* [Action item] Although the records contain pictures, only their text should be repeated, exactly as it stands.

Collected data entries
────────────────────────────────────────

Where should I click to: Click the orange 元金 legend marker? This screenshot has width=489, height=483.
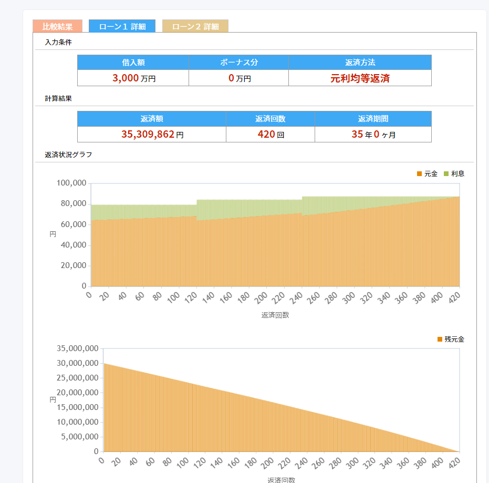coord(419,174)
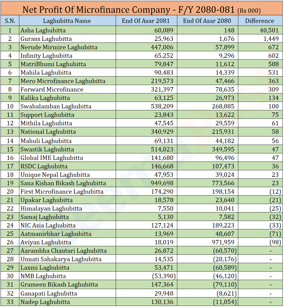Click the 'Asha Laghubitta' name cell
Image resolution: width=284 pixels, height=307 pixels.
[43, 30]
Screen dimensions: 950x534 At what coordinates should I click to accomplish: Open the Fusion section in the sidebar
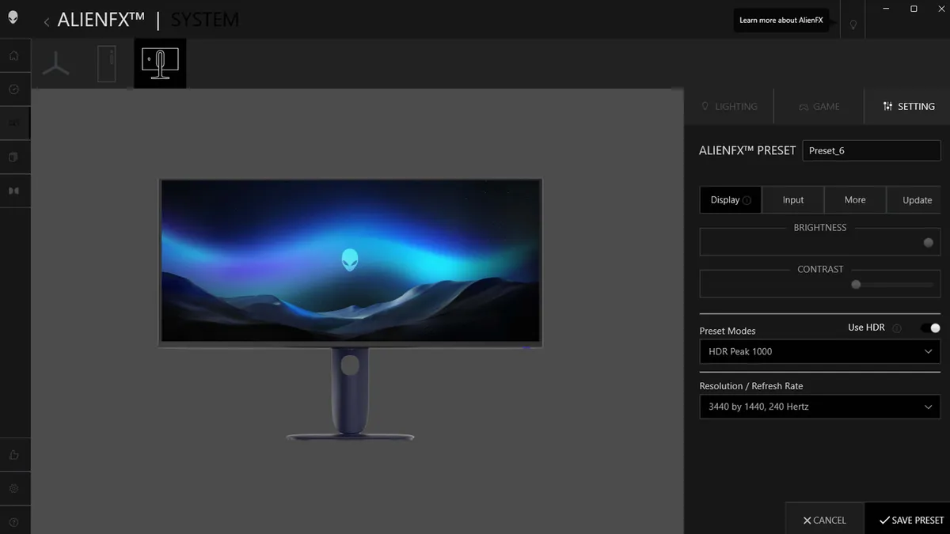click(14, 157)
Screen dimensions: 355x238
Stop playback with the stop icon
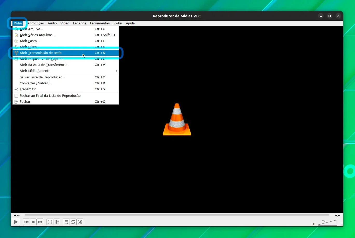tap(33, 222)
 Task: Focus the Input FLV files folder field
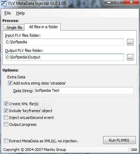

────────────────────────────────────────

* [Solution for this exercise]
Where should I click to: Click the orange 元金 legend marker? This screenshot has width=489, height=483.
coord(419,174)
Click the 'Asha Laghubitta' name cell
Image resolution: width=284 pixels, height=307 pixels.
[43, 30]
Screen dimensions: 950x534 At what coordinates should I click to accomplish: Open the Fusion section in the sidebar
click(14, 157)
Screen dimensions: 355x238
Stop playback with the stop icon
tap(33, 222)
 Task: Focus the Input FLV files folder field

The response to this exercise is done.